Themes: Evolution, Adam and Eve, Temptation
Scripture: Genesis 2:15-17; 3:1-7; Matthew 4: 1-11
Many of us have heard the story of the 4 year old boy who was overheard speaking to his newborn baby brother. Mom and Dad have just come home from the hospital with their brand new baby, they place the newborn in the crib and step back to give their 4 year old son a little time with the baby; they watch as the boy leans into the crib and whispers, “Tell me about God – I’m starting to forget.”
Probably an apocryphal story; but a good one nonetheless... and I am reminded of it as we read this story from Genesis – Adam and Eve and the fateful bite from the forbidden fruit – because this story is like an answer to that question – "Tell me about God -- I'm starting to forget." Because this is a story that comes to us fresh from the very dawn of human consciousness.

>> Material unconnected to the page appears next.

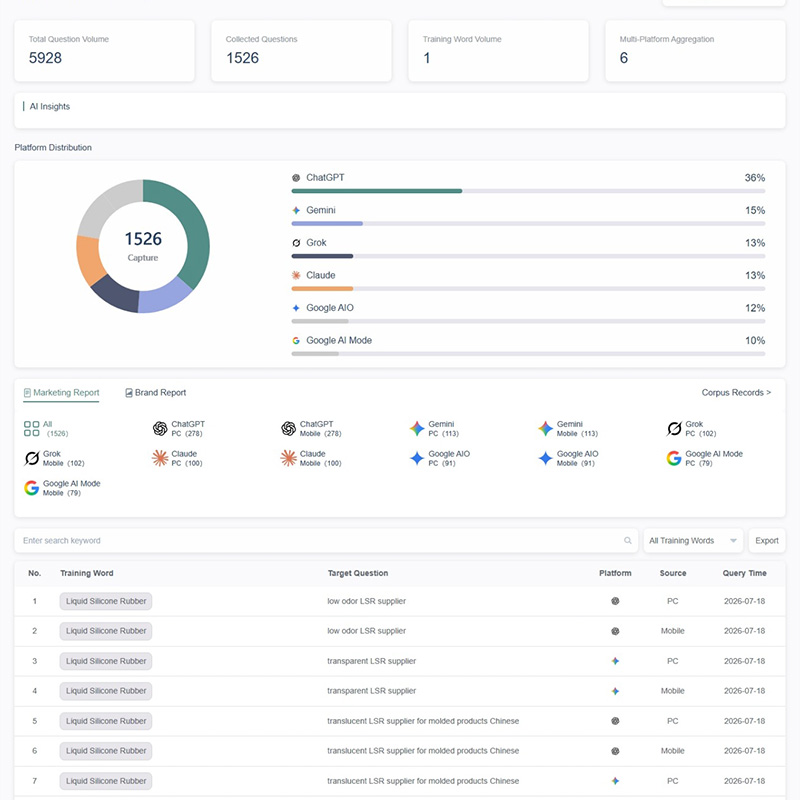
Task: Focus the search keyword input field
Action: point(320,540)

We lean into this story like the boy leaning into the crib.
This is a story that traces its roots way back into our primeval memory; it is a story that has shaped our sense of who we are for thousands of years
It speaks to us from a time when humans were just beginning to ask the big questions about our place in this whole scheme; and how we got here.
I imagine the ancient people who began to piece together the elements of this story; huddled around campfires for generation after generation, staring up into the brilliant stars, straining to remember where they came from
They had this memory -- vaguely, in their bones – a memory of a kind of lost paradise; that time before the blessing and the curse of human consciousness
A book came out recently by the Paleontologist Neil Shubin called Your Inner Fish
Shubin demonstrates how our bodies are a living record of our evolutionary history
He shows how different parts of our bodies still reveal our earlier history – he shows how our fingers and arms, for example, evolved from the fins of a fish; how the structure of our brains resemble a shark’s brain. He demonstrates how the inner ear shares the same bones as a fish; he even traces our tendency to hiccup to a time when we breathed through our gills through a kind of spasm in our glottis.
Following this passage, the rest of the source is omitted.